Instructional Format:
1) Teacher: Here’s a rule: evidence should start and end with quotation marks.
2) Teacher: what’s the rule? Students: evidence should start and end with quotation marks.
2) Teacher: In the last line, underline the words that tell us that the landlady doesn’t understand what the poet is saying.
3) Teacher: say the words Students: WHAT’S THAT?’
4) Teacher: Did she say something or ask something? Students: Ask something
5) Teacher: How do you know? Students: There’s a question mark
6) Teacher: This is how you start: The Landlady asks QUOTATION MARKS
7) Teacher: what comes after the quotation marks? Students: What’s that?
9) Teacher: What is the rule about quotation marks? Students: evidence should start and end with quotation marks.

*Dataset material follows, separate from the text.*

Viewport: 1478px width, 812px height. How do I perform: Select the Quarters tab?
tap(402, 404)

8) Teacher: what comes after the last word? Students: quotation marks
9) Teacher: How do you know? Students: because evidence should start and end with quotation marks.
Although this sequence is imperfect and certainly violates some of Engelmann’s rigorous principles, I have included it to demonstrate the necessity of breaking down communications into logical, sequential steps as well as to highlight the importance of explicit, teacher directed instruction in the early stage of a sequence of learning. The use of evidence seems like a simple skill to an expert, but it actually requires multiple tiny steps. Each step, in the absence of explicit teaching, guidance and support, is a potential source of confusion and a hindrance for a novice student.

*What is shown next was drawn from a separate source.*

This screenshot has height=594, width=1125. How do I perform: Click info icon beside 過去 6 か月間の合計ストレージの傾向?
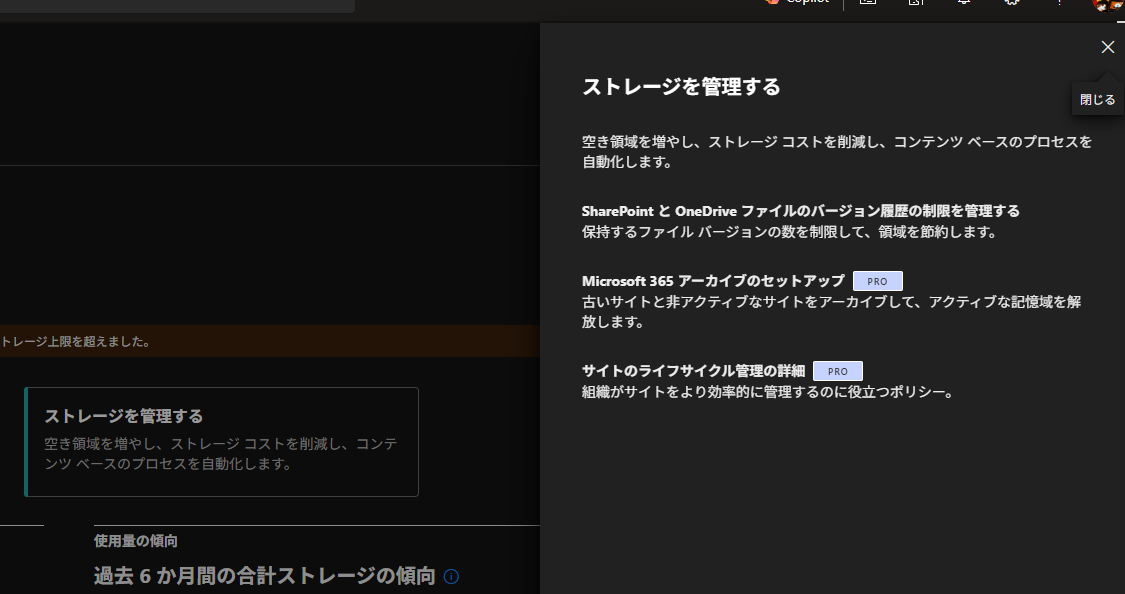pyautogui.click(x=451, y=577)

Like the examples from the article, later instructional formats would gradually fade out some if not all of the steps within the earlier sequence, making the process less overt, eventually resulting in the expectation that students apply this important skill in extended writing without any teacher direction or support at all.

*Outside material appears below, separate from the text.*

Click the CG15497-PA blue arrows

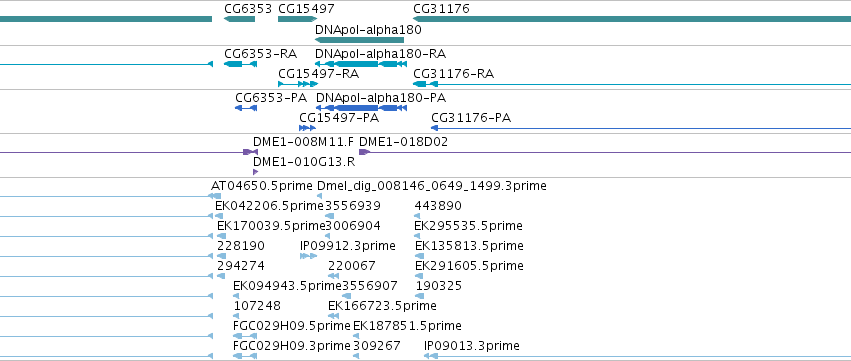pyautogui.click(x=307, y=128)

As experts we are prone to expert induced blindness: it is hard for us to remember that the processes, skills and abilities which we have automatized to the point of accurate and effortless fluency contain multiple steps which require explicit teaching if students are to reach a similar level of proficiency. Engelmann talks about the idea of dysteachia, the notion that student failure is almost always the result of ineffective teaching, and I think that many students struggle because we often fail to see just how far we need to break a process or concept down when teaching. I will explore this idea more in the next post.
The goal is that ‘by the completion of the instructional program the students’ performance is independent, widely generalized, and applied to various contexts and situations.’ What students could only initially achieve with massive and detailed support, they should eventually be able to do independently, making adaptations and generalisations and succeeding across a range of different and novel problem scenarios.